A paper towel will block smaller particles. You can use paper as a coffee filter, to keep the coffee grounds in the paper while the water and other small molecules (the ones that give coffee its flavor and color) go on through.
If you want to get rid of those other small molecules, you might use an activated charcoal filter. Charcoal is very good at absorbing small molecules that color and flavor water. This action is not actually filtering, it is absorbing.
Once the charcoal has absorbed a lot of those small molecules, it gets full and can’t absorb any more. To re-activate it, you just heat it up. The small molecules boil off, and the charcoal is ready to absorb more again.
Paper filters and charcoal filters won’t block tiny things like bacteria. For that, the holes in the filter must be very tiny. But that means that the filter has to be very big, because even the tiny water molecules will be blocked most of the time. An alternative is to use a lot of pressure to force the water through the filter.

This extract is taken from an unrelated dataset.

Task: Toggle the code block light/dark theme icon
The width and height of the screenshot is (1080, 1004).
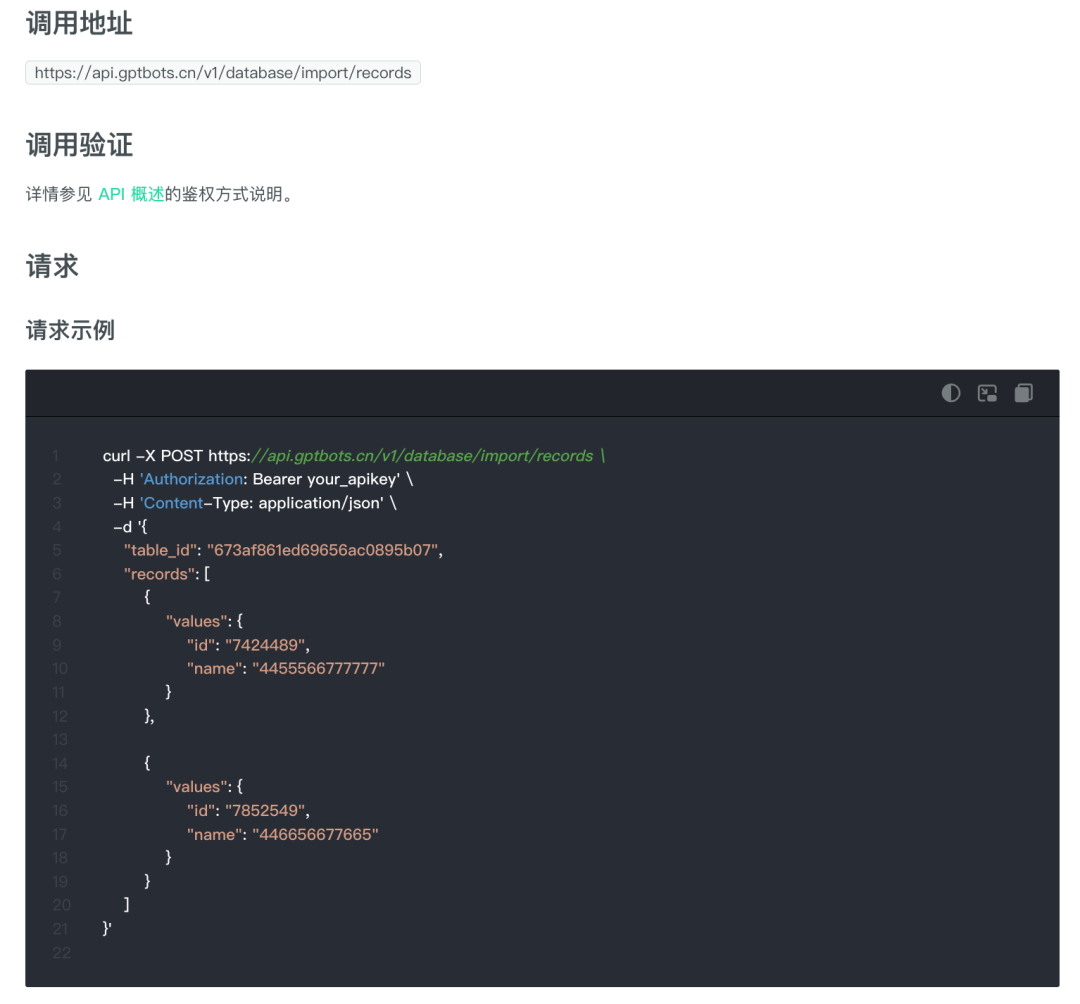Action: pos(951,393)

One type of filter that uses a lot of pressure to force water through tiny pores is a reverse osmosis filter. In normal osmosis, a filter sits between pure water and salt water. The water can go through the filter in either direction, but the salt ions are too big to go through the filter. This means that more molecules end up on the salt side of the filter. To reverse this, a large pressure is used on the salt side of the filter, to force the pure water through. So instead of water going from the pure side to the salty side, the direction is reversed, and you get pure water out.